▽

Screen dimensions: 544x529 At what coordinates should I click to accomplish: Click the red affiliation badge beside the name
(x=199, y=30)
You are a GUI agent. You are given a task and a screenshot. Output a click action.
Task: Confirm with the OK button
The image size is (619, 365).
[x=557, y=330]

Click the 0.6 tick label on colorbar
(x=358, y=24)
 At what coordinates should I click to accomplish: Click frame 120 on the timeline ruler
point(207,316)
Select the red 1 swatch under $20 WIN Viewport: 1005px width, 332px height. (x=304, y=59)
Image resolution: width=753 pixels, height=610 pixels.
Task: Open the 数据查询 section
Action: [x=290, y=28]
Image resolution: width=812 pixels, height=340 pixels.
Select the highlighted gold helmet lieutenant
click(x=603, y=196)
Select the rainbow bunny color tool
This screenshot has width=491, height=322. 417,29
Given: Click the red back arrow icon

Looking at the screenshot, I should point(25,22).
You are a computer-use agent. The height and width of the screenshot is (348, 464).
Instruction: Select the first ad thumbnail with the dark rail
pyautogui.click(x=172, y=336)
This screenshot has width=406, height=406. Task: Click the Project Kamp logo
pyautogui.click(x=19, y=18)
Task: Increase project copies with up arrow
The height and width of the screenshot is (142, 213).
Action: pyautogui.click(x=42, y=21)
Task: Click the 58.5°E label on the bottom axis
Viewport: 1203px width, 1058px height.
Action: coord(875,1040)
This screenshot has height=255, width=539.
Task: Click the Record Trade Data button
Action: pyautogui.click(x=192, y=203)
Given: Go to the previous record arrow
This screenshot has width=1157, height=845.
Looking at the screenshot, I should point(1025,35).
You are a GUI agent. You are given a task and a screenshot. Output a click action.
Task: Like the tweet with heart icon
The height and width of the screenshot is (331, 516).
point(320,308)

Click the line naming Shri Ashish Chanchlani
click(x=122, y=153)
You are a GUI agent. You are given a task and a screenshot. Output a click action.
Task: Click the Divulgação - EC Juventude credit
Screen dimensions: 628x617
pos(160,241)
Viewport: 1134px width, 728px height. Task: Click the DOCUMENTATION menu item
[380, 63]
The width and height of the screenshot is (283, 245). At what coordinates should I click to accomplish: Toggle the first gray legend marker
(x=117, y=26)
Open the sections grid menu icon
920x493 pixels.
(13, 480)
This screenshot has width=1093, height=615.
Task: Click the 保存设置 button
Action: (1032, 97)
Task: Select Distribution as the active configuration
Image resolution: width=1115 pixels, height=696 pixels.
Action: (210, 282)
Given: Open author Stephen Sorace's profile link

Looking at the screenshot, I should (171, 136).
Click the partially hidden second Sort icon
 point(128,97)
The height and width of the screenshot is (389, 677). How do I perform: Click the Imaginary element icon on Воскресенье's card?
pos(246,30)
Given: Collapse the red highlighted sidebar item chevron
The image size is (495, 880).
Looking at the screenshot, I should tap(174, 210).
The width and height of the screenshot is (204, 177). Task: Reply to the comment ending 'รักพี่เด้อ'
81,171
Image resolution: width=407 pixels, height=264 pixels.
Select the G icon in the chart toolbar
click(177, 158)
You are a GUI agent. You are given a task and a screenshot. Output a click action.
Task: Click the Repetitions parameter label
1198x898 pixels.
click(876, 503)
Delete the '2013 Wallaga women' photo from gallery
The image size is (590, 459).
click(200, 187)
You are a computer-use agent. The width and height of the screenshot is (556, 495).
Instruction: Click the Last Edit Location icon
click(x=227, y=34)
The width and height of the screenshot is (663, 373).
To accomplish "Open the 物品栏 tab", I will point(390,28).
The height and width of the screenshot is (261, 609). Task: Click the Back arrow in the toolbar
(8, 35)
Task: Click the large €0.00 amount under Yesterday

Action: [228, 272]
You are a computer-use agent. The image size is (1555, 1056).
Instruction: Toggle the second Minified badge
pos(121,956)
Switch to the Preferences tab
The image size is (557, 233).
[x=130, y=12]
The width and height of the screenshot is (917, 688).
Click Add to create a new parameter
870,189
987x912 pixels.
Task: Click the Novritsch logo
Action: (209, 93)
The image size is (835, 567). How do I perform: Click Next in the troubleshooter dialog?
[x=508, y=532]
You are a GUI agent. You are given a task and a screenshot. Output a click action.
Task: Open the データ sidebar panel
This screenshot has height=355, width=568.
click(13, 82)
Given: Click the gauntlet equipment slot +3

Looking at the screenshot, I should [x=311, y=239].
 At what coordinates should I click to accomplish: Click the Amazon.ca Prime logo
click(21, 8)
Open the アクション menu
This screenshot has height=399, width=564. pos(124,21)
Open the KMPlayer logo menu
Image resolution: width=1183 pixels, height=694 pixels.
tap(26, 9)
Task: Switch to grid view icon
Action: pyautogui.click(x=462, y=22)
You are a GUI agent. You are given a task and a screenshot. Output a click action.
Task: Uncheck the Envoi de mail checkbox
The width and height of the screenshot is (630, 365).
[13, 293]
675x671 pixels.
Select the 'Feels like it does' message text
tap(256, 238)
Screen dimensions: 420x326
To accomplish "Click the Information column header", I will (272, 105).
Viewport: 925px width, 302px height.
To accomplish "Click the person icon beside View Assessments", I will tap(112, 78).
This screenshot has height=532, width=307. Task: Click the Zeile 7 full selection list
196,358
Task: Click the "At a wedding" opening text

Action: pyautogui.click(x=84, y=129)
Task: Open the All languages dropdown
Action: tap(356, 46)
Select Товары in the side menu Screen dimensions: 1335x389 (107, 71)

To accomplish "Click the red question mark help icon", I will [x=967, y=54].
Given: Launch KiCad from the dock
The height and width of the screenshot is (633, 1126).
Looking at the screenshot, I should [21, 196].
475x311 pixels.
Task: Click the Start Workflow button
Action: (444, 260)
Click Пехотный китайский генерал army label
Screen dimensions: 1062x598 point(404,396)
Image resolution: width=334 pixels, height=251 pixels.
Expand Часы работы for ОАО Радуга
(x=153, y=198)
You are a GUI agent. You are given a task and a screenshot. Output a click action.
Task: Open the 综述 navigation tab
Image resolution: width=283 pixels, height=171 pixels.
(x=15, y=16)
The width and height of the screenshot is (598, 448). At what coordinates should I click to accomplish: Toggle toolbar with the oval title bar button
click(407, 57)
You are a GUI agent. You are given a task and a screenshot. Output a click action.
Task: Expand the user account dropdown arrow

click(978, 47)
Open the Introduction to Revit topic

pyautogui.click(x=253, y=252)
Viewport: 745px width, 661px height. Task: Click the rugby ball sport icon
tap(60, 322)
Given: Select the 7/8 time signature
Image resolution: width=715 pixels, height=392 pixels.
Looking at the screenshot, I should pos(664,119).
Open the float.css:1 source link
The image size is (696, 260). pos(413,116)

△

EXERCISE REQUIREMENTS: Transcribe, exactly and without additions, the lines of the records above, beginning with the line that contains "The height and width of the screenshot is (389, 677)." and ending with the line that contains "Task: Click the Repetitions parameter label", both included.

SOLVED EXERCISE:
The height and width of the screenshot is (389, 677). How do I perform: Click the Imaginary element icon on Воскресенье's card?
pos(246,30)
Given: Collapse the red highlighted sidebar item chevron
The image size is (495, 880).
Looking at the screenshot, I should tap(174, 210).
The width and height of the screenshot is (204, 177). Task: Reply to the comment ending 'รักพี่เด้อ'
81,171
Image resolution: width=407 pixels, height=264 pixels.
Select the G icon in the chart toolbar
click(177, 158)
You are a GUI agent. You are given a task and a screenshot. Output a click action.
Task: Click the Repetitions parameter label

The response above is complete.